> **Collected data entries**

_____

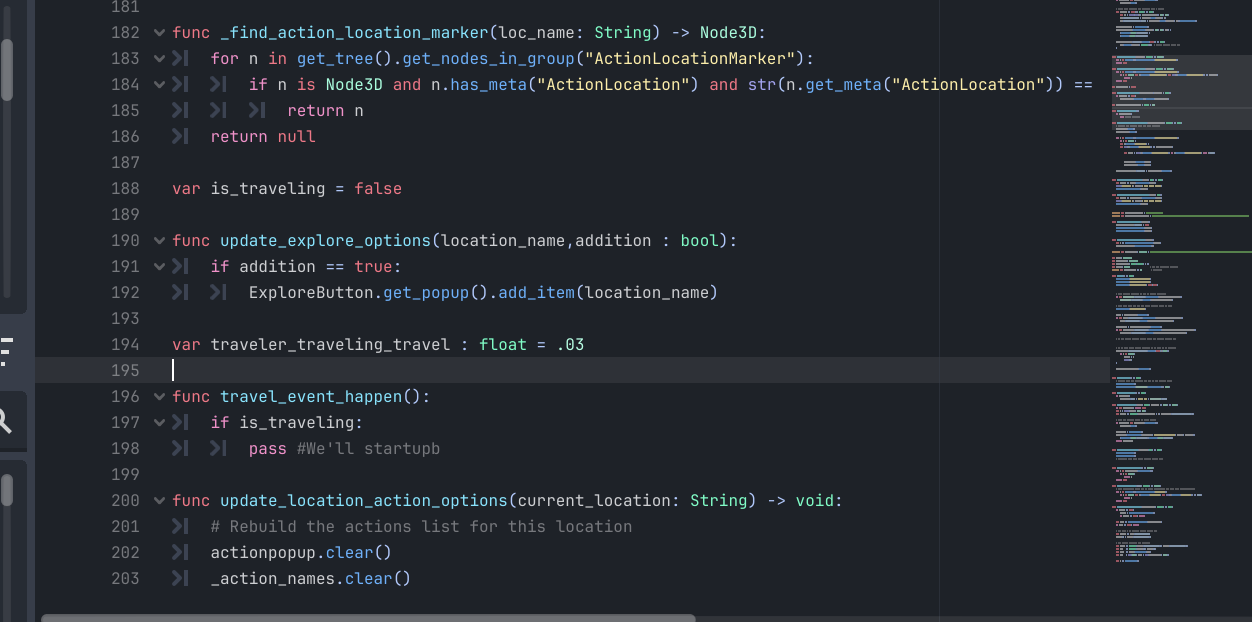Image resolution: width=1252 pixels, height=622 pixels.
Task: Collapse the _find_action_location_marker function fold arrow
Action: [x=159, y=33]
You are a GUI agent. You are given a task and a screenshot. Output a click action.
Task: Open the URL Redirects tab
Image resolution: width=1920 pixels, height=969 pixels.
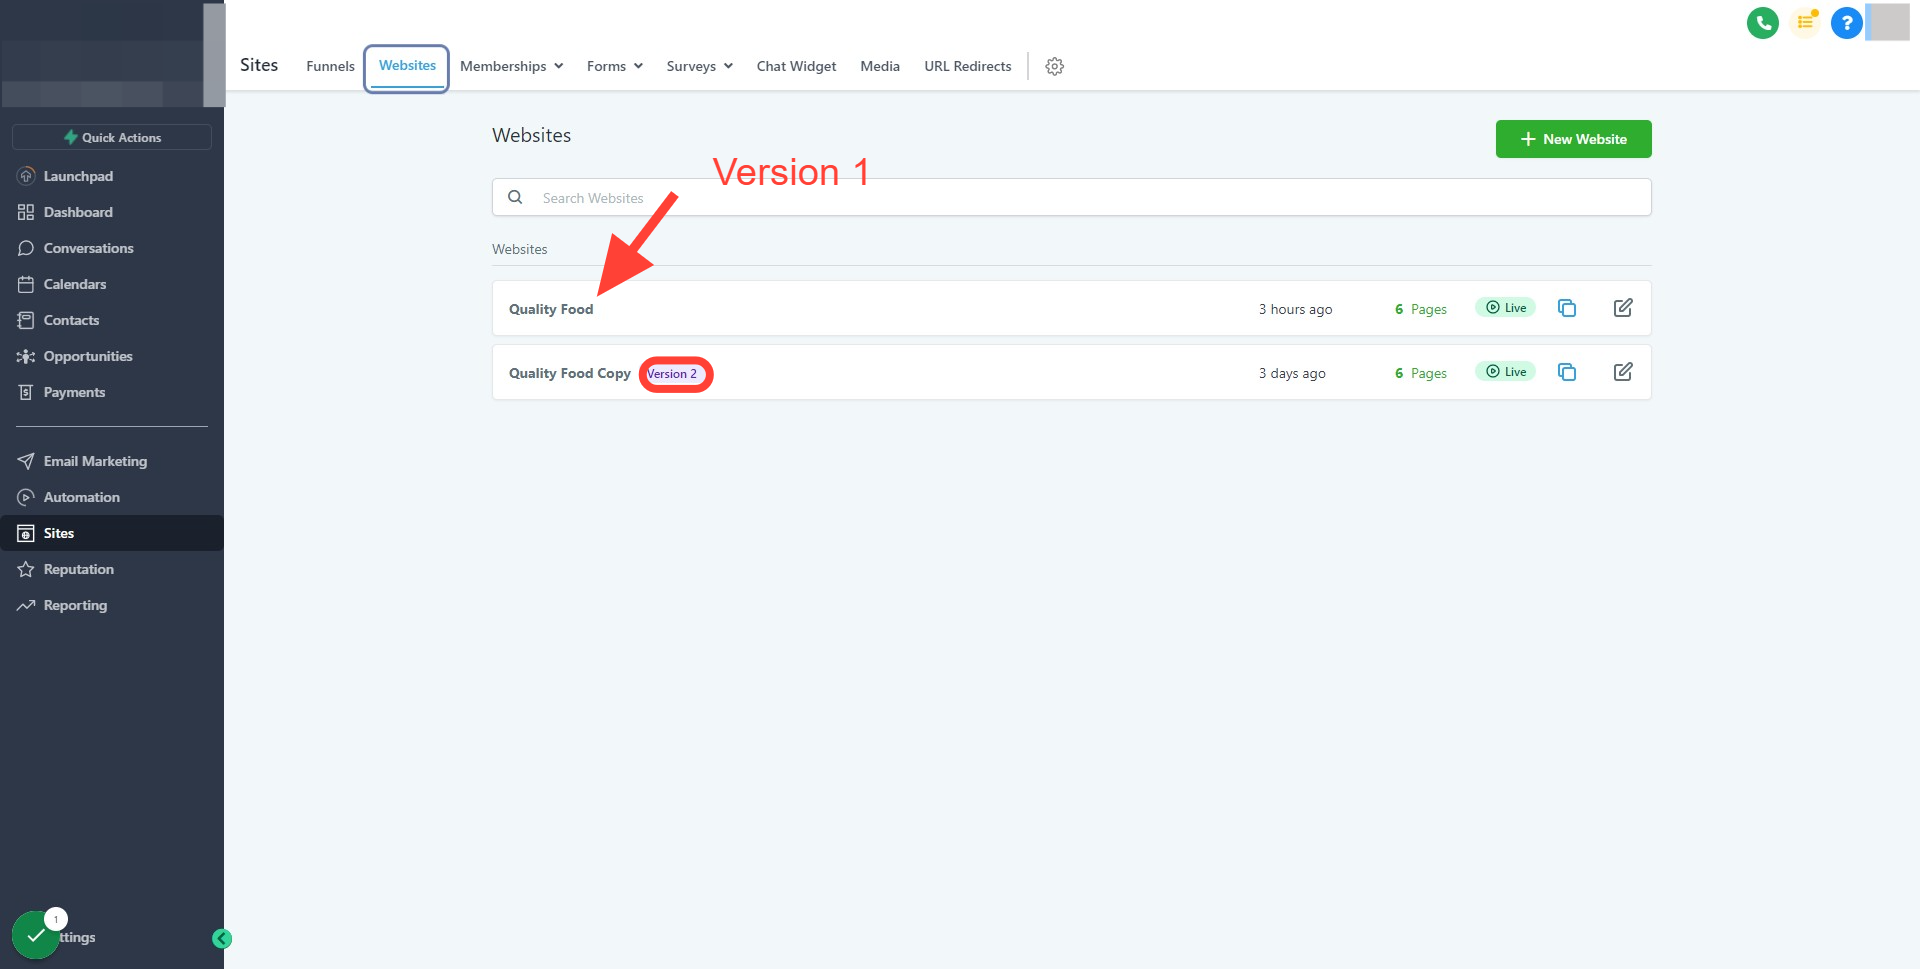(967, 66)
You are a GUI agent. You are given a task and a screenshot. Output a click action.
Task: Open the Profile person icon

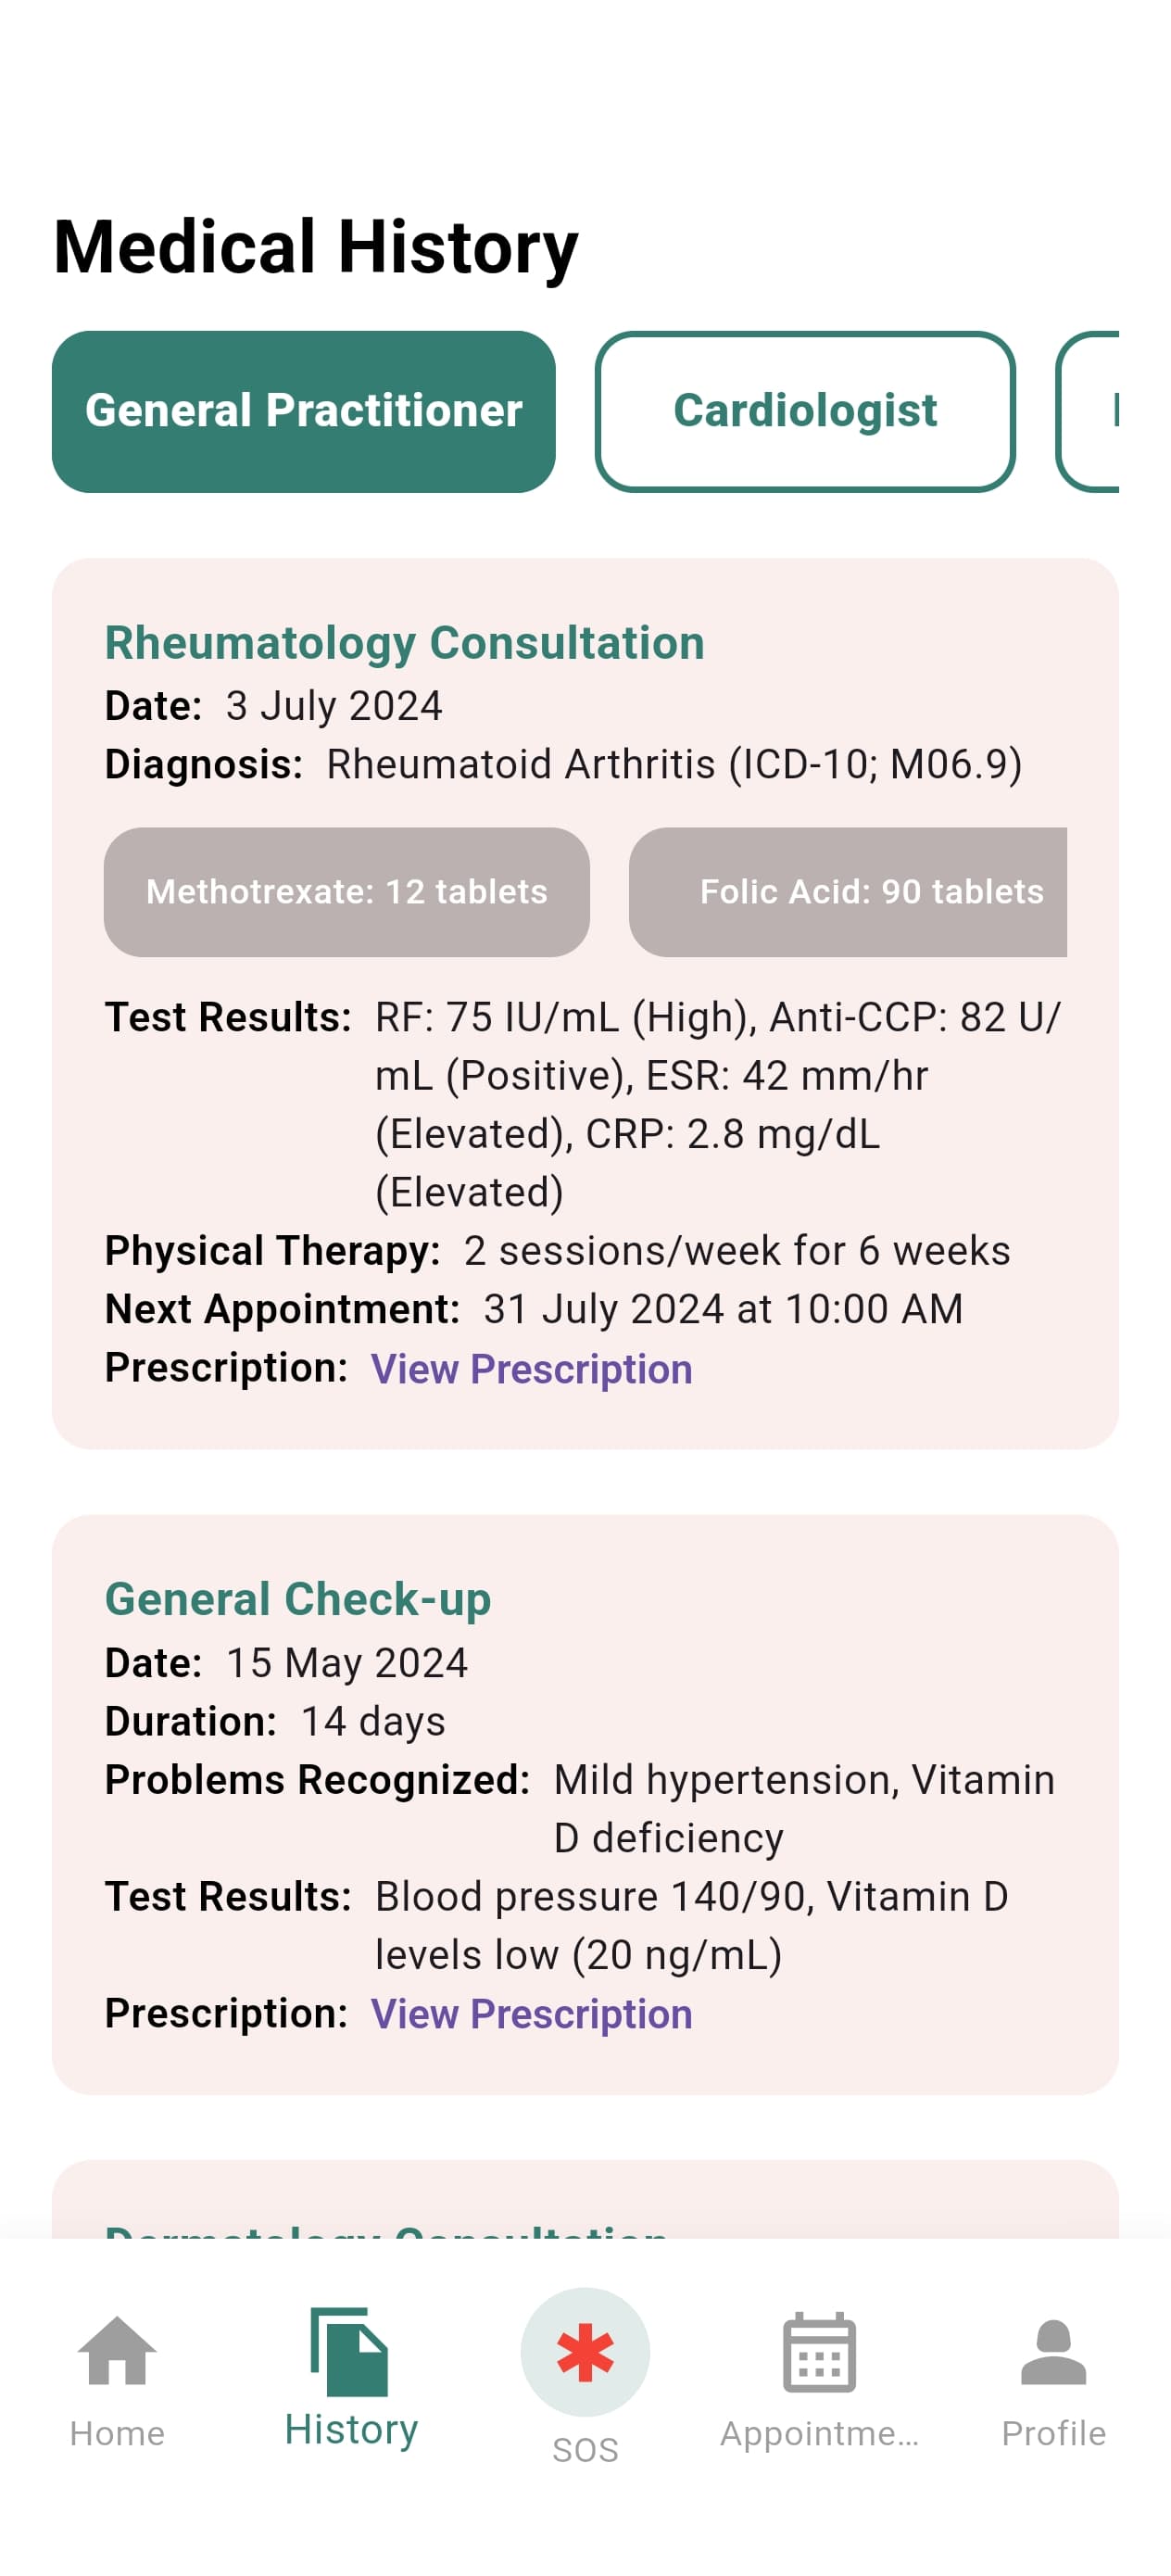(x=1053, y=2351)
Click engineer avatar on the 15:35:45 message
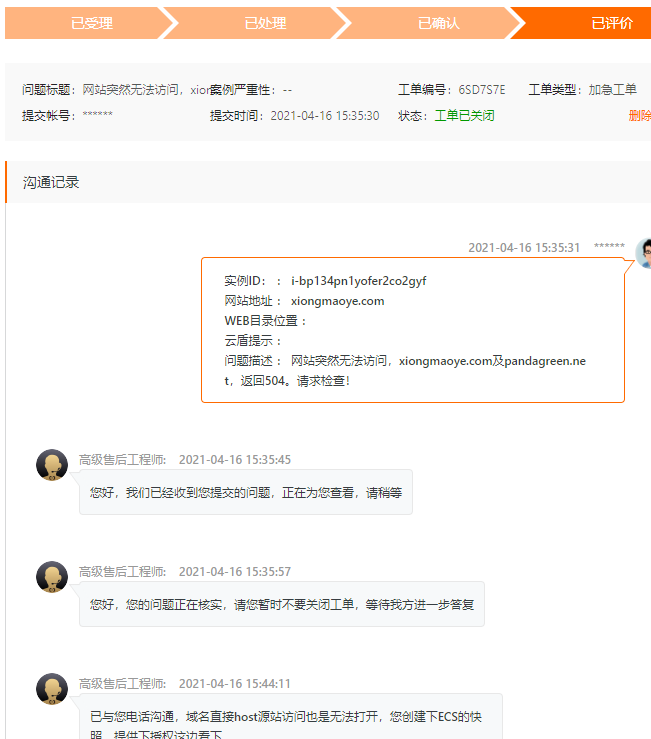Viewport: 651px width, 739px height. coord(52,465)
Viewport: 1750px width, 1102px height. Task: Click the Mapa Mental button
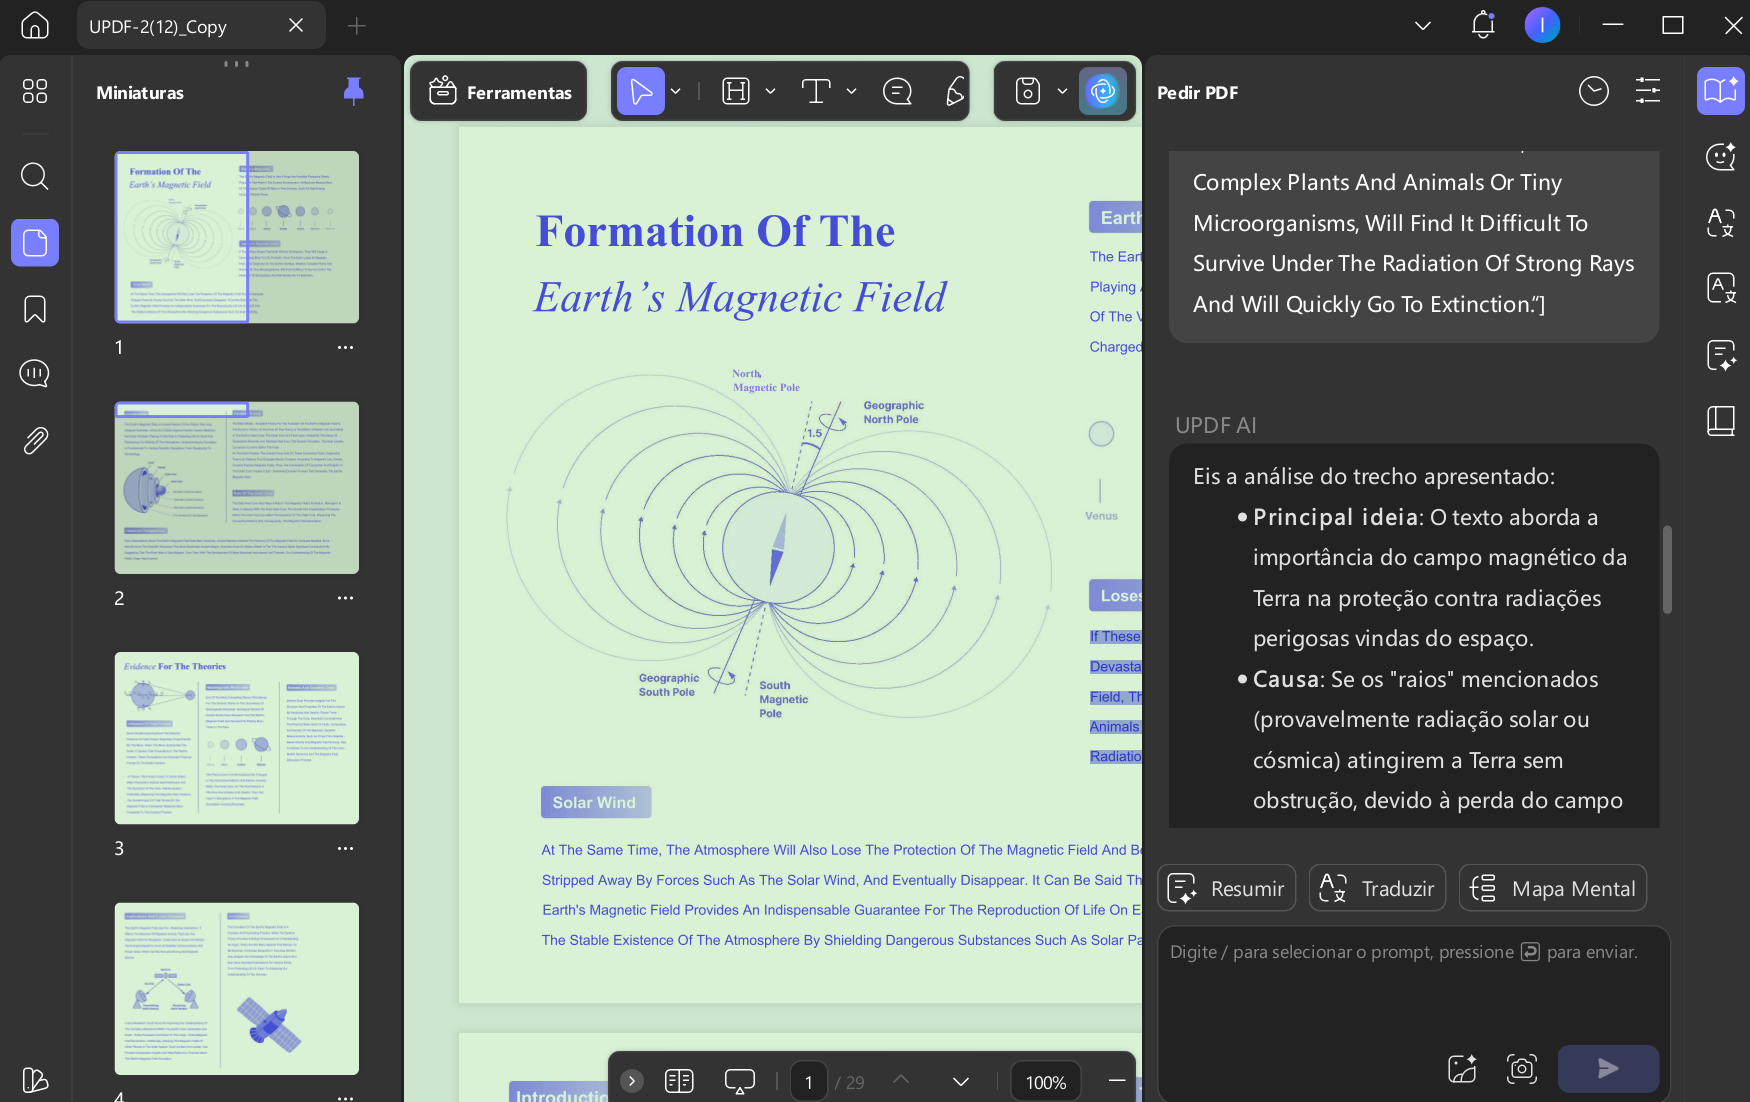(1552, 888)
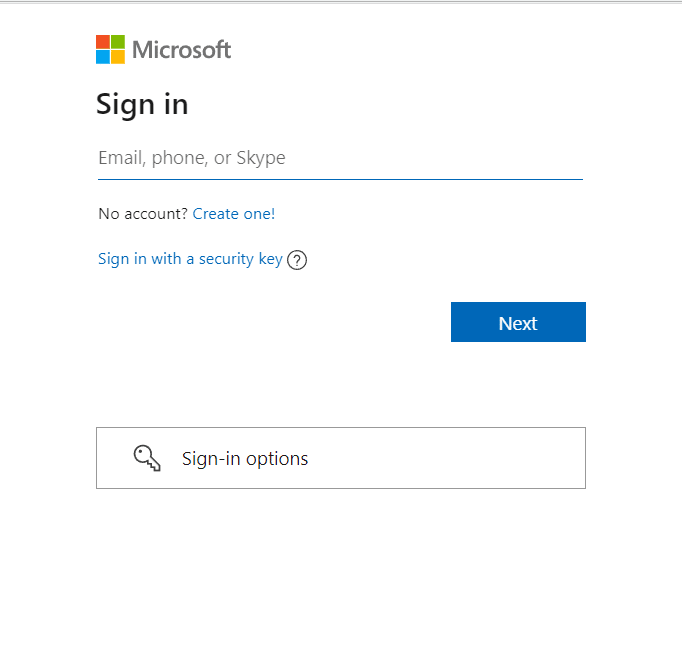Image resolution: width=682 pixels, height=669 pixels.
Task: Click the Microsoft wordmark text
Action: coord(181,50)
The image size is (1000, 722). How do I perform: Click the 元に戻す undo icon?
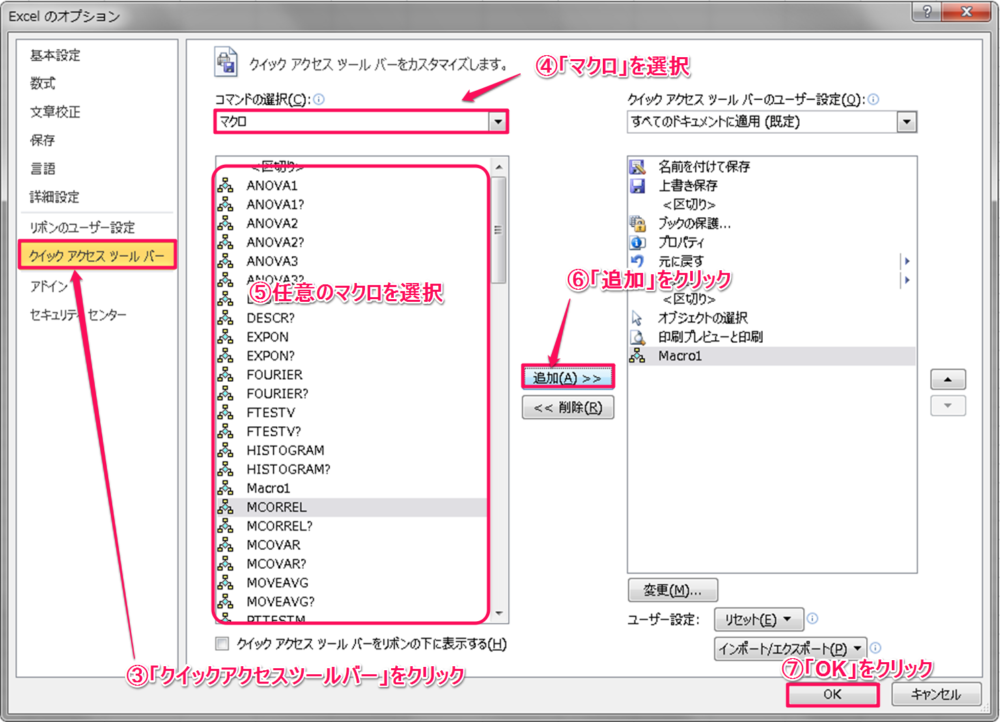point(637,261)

_____

> **EXERCISE BRIEF**
Take the line containing "Task: Open the URL Redirects tab" and every line after it up to the end of the data, and write them out exactly, without the pictures.

> **WRITTEN SOLUTION**
Task: Open the URL Redirects tab
Image resolution: width=1920 pixels, height=969 pixels.
(967, 66)
You are a GUI agent. You are given a task and a screenshot. Output a click action.
Task: Open the Profile person icon

(x=1053, y=2351)
Click engineer avatar on the 15:35:45 message
Viewport: 651px width, 739px height. coord(52,465)
Viewport: 1750px width, 1102px height. Task: Click the Mapa Mental button
(1552, 888)
Image resolution: width=682 pixels, height=669 pixels.
Task: Click the Microsoft wordmark text
Action: coord(181,50)
The image size is (1000, 722). How do I perform: Click the 元に戻す undo icon?
point(637,261)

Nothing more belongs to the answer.